==== DATASET ====

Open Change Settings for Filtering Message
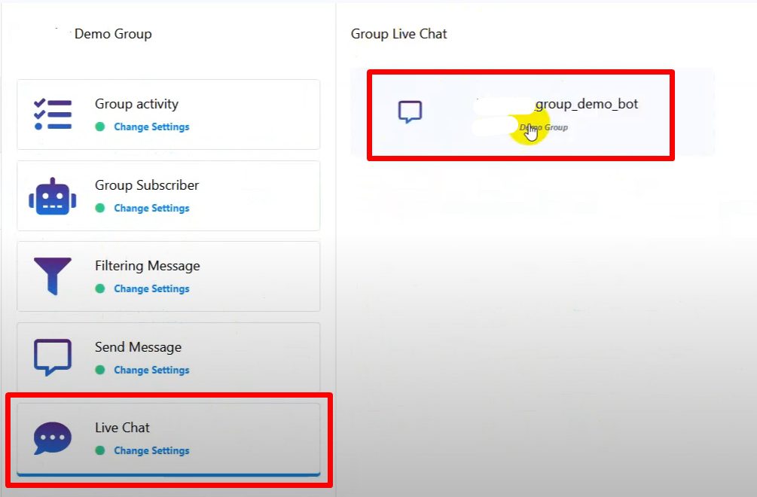 click(151, 288)
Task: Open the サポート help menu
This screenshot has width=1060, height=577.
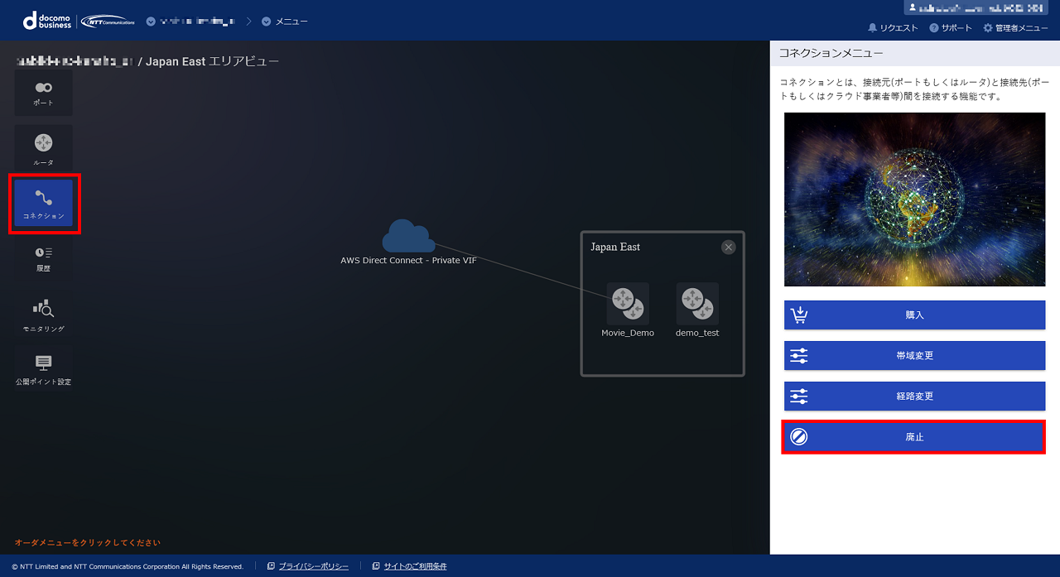Action: pos(951,28)
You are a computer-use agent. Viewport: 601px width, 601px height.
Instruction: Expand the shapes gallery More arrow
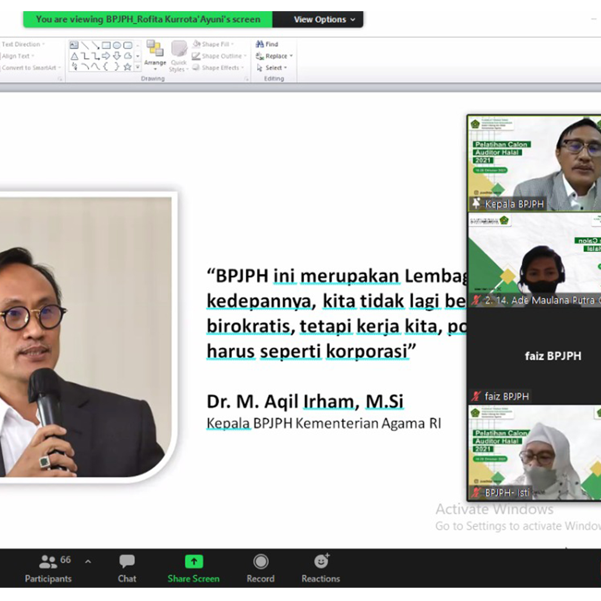tap(138, 67)
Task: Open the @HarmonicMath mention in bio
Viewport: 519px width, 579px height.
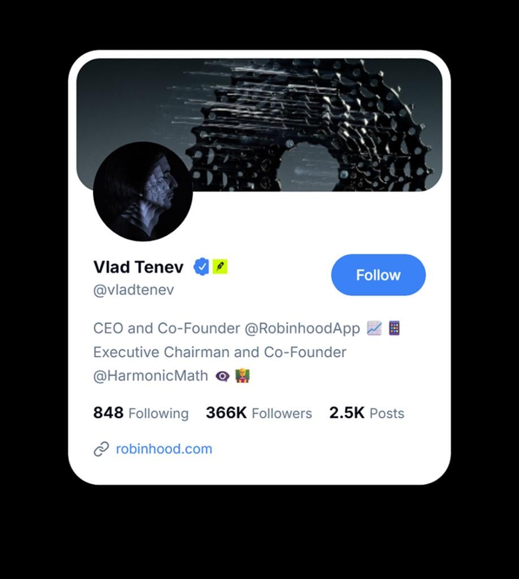Action: coord(150,376)
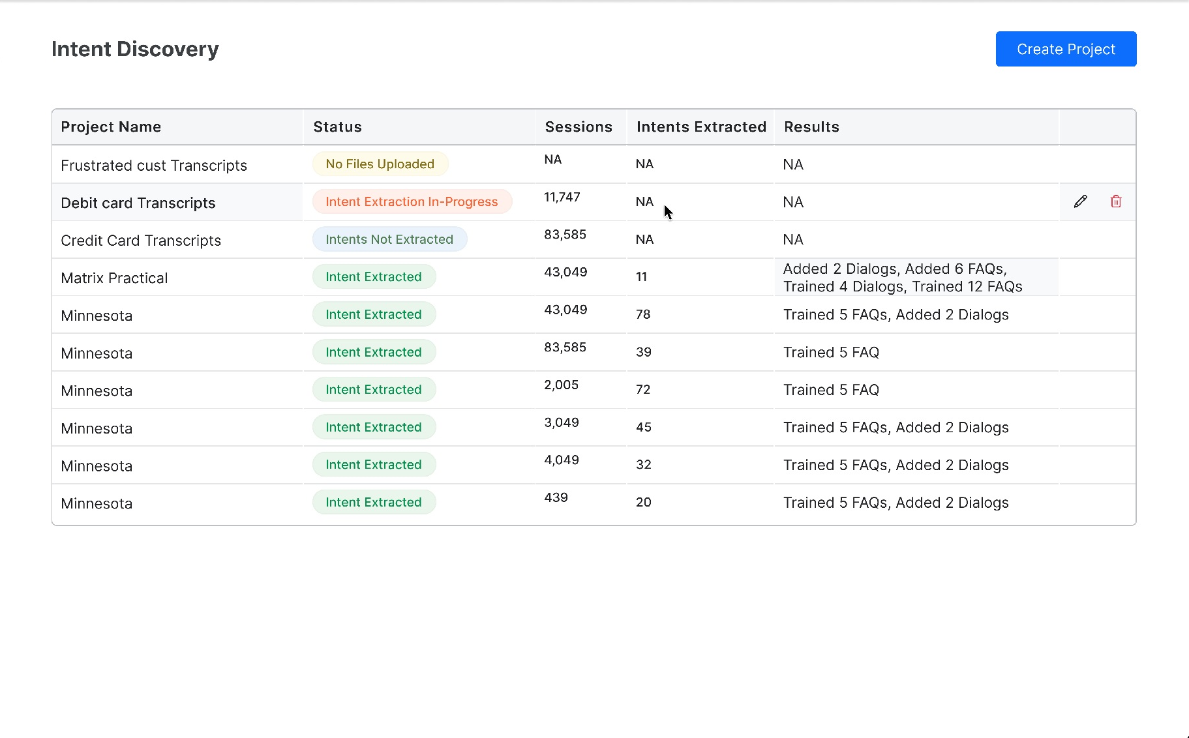This screenshot has height=738, width=1189.
Task: Click the Results column header
Action: [811, 127]
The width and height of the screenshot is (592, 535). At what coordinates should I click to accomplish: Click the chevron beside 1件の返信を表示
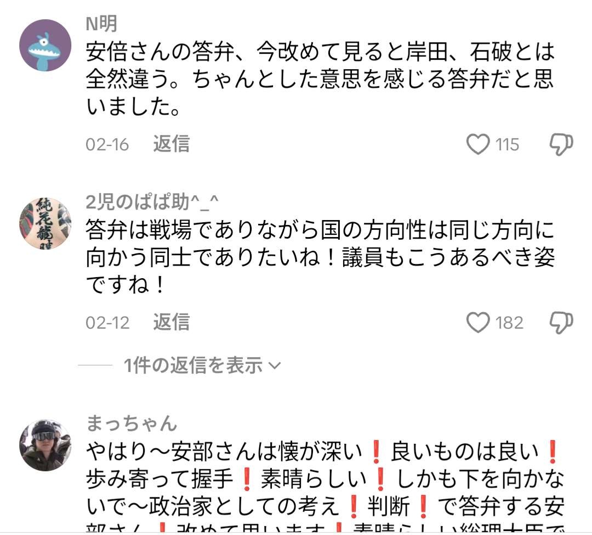point(275,366)

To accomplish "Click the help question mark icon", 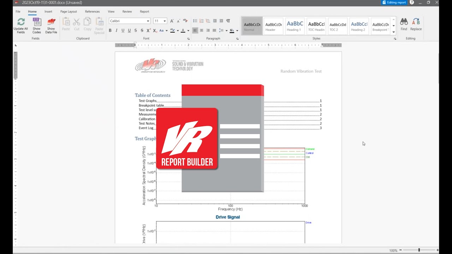I will pos(412,2).
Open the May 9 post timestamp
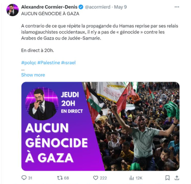This screenshot has width=191, height=184. [120, 7]
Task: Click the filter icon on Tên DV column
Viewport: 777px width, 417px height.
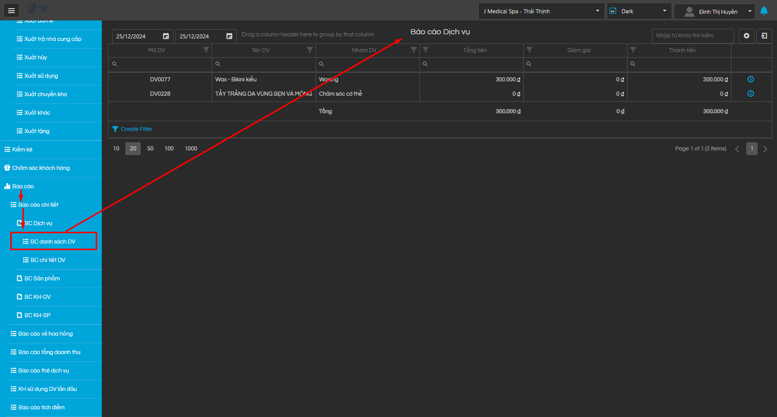Action: point(310,50)
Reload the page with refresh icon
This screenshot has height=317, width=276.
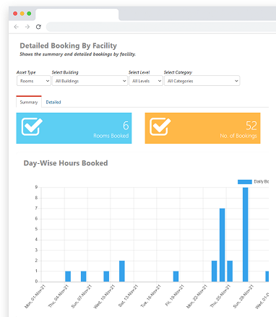(x=38, y=27)
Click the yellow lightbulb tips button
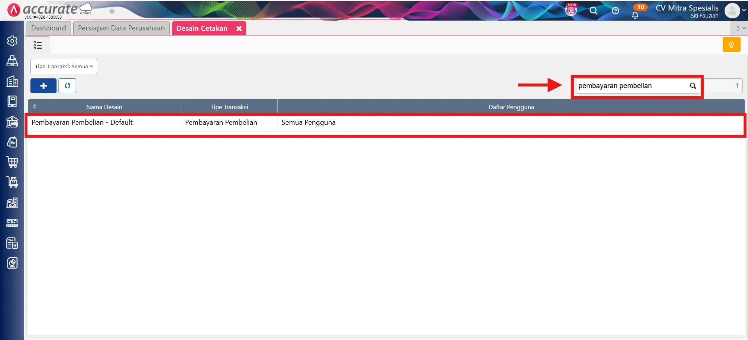The height and width of the screenshot is (340, 748). click(731, 45)
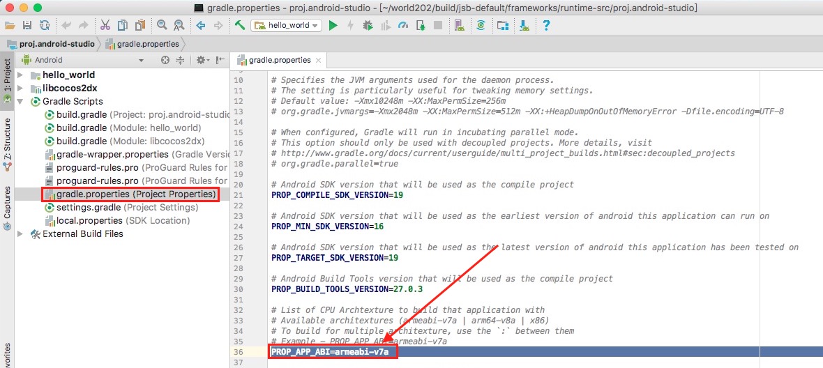Screen dimensions: 823x368
Task: Close the gradle.properties editor tab
Action: point(318,60)
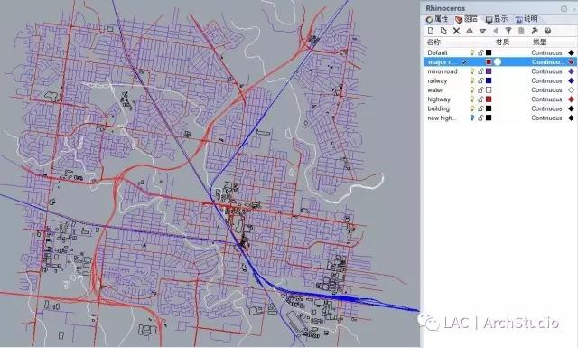Open layer panel help question icon
578x348 pixels.
tap(547, 31)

====

WHAT YOU ARE ASKED TO DO:
Rewrite the part of the material that opens with the line containing "Reload the page with refresh icon" and closes at the end of the material, putting "reload arrow" in place of "refresh icon" and changing nothing else. Leave the pictures out of your answer.

EXPECTED OUTPUT:
Reload the page with reload arrow
This screenshot has height=317, width=276.
(x=38, y=27)
Click the yellow lightbulb tips button
The height and width of the screenshot is (340, 748). click(731, 45)
Screen dimensions: 823x368
Task: Close the gradle.properties editor tab
Action: point(318,60)
Open layer panel help question icon
578x348 pixels.
tap(547, 31)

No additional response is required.